In one step , you can move from point (x, y) to any one of the following points:
(x, y - x)(x - y, y)(2 * x, y)(x, 2 * y)
Given two integers targetX and targetY representing the X-coordinate and Y-coordinate of your final position, return true if you can reach the point from (1, 1) using some number of steps, andfalse otherwise.
Examples
Example 1
Input: targetX = 6, targetY = 9
Output: false
Explanation: It is impossible to reach (6,9) from (1,1) using any sequence of moves, so false is returned.
Example 2
Input: targetX = 4, targetY = 7
Output: true
Explanation: You can follow the path (1,1) -> (1,2) -> (1,4) -> (1,8) -> (1,7) -> (2,7) -> (4,7).
Constraints
1 <= targetX, targetY <= 10^9
Solution
Method 1 – GCD and Parity Analysis
Intuition
The allowed moves either double a coordinate or subtract one coordinate from the other. This suggests that the greatest common divisor (GCD) and the parity (odd/even) of the coordinates are preserved or change in a predictable way. The key is to analyze the GCD and its properties under these operations.
Reasoning
Doubling a coordinate does not change the GCD, and subtracting one coordinate from the other also preserves the GCD. Thus, the GCD of (targetX, targetY) must be a power of two for the point to be reachable from (1, 1), since the GCD of (1, 1) is 1 and only powers of two can be reached by repeated doublings.

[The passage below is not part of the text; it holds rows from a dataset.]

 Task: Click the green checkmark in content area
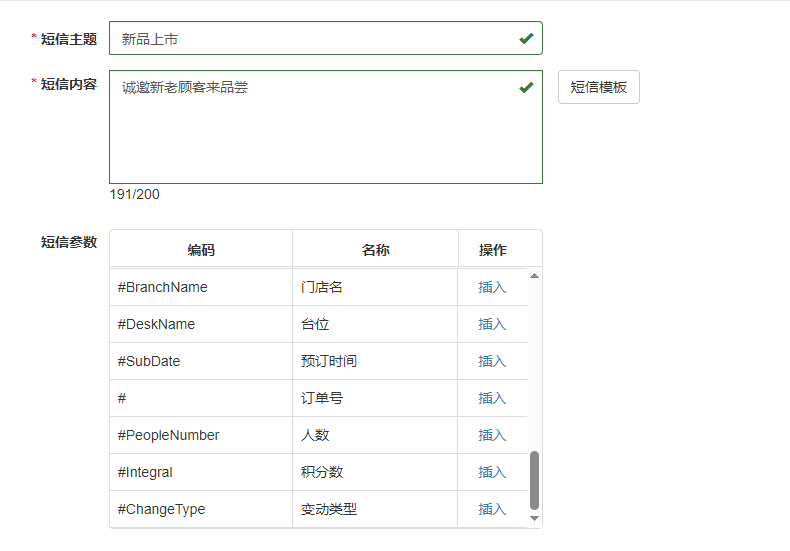coord(526,88)
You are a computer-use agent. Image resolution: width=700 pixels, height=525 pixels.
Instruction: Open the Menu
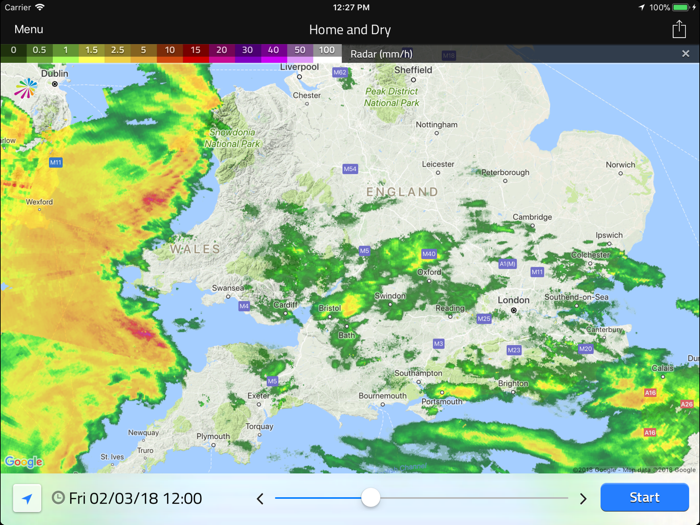[29, 29]
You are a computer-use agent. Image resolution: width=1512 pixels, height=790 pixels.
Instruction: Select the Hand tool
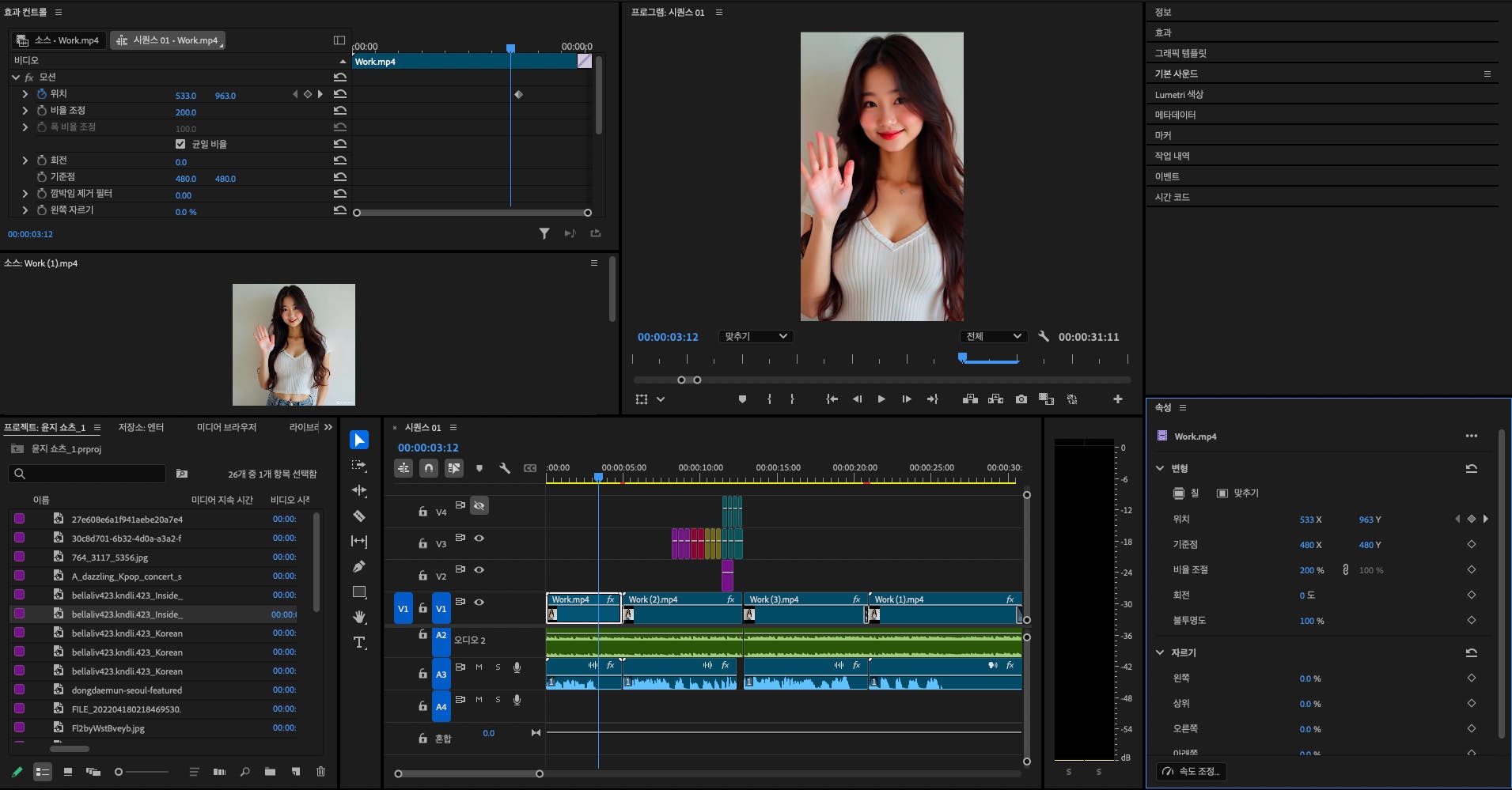pos(359,617)
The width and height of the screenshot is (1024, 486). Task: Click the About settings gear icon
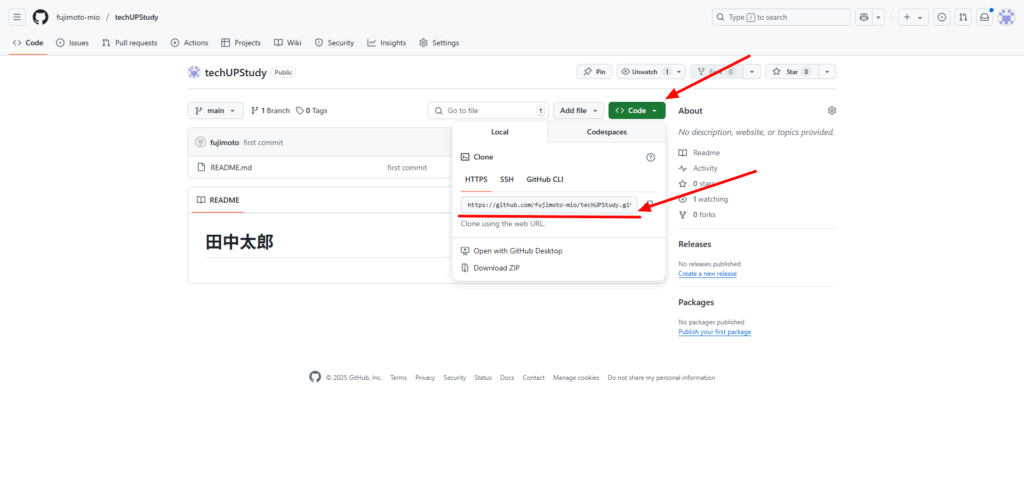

If the GCD is not a power of two, the point is not reachable.
Approach
- Compute the GCD of targetX and targetY.
- Check if the GCD is a power of two (i.e., gcd & (gcd - 1) == 0).
- Return true if it is, otherwise false.
Edge cases:
- If either coordinate is 1, the other must be a power of two.
Code
C++
class Solution {
public:
bool isReachable(int targetX, int targetY) {
int g = gcd(targetX, targetY);
return (g & (g - 1)) == 0;
}
int gcd(int a, int b) {
return b == 0 ? a : gcd(b, a % b);
}
};
Go
func isReachable(targetX, targetY int) bool {
var gcd func(int, int) int
gcd = func(a, b int) int {
if b == 0 {
return a
}
return gcd(b, a%b)
}
g := gcd(targetX, targetY)
return g&(g-1) == 0
}
Java
class Solution {
public boolean isReachable(int targetX, int targetY) {
int g = gcd(targetX, targetY);
return (g & (g - 1)) == 0;
}
private int gcd(int a, int b) {
return b == 0 ? a : gcd(b, a % b);
}
}
Kotlin
class Solution {
fun isReachable(targetX: Int, targetY: Int): Boolean {
fun gcd(a: Int, b: Int): Int = if (b == 0) a else gcd(b, a % a)

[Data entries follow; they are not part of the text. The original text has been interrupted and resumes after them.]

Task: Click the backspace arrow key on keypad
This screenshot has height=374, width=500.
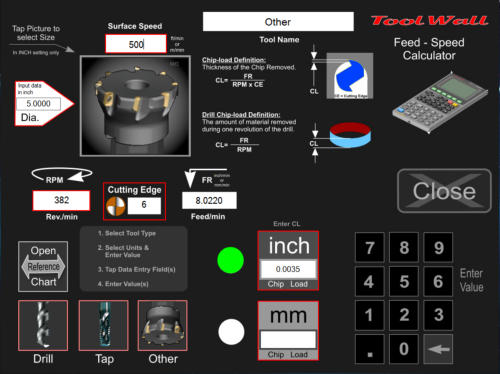Action: point(438,349)
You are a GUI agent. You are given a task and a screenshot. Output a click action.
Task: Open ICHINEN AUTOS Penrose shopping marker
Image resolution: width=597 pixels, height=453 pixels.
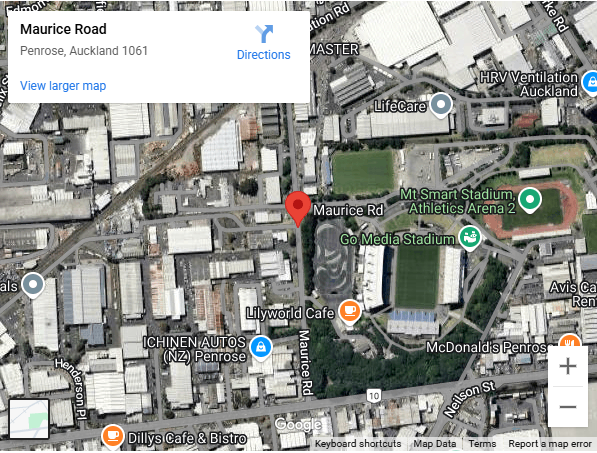coord(261,348)
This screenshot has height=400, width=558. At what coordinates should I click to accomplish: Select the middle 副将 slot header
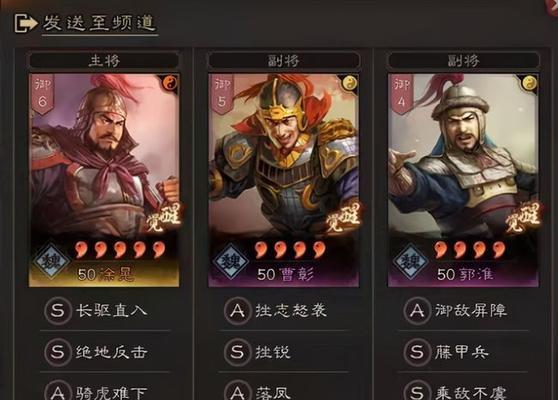[x=284, y=60]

val g = gcd(targetX, targetY)
return g and (g - 1) == 0
}
}
Python
class Solution:
def is_reachable(self, targetX: int, targetY: int) -> bool:
def gcd(a: int, b: int) -> int:
while b:
a, b = b, a % b
return a
g = gcd(targetX, targetY)
return g & (g - 1) == 0
Rust
impl Solution {
pub fn is_reachable(target_x: i32, target_y: i32) -> bool {
fn gcd(mut a: i32, mut b: i32) -> i32 {
while b != 0 {
let t = b;
b = a % b;
a = t;
}
a
}
let g = gcd(target_x, target_y);
g & (g - 1) == 0
}
}
Complexity
- ⏰ Time complexity:
O(log(max(targetX, targetY))), as GCD computation is logarithmic in the input size. - 🧺 Space complexity:
O(1), as only a constant amount of space is used.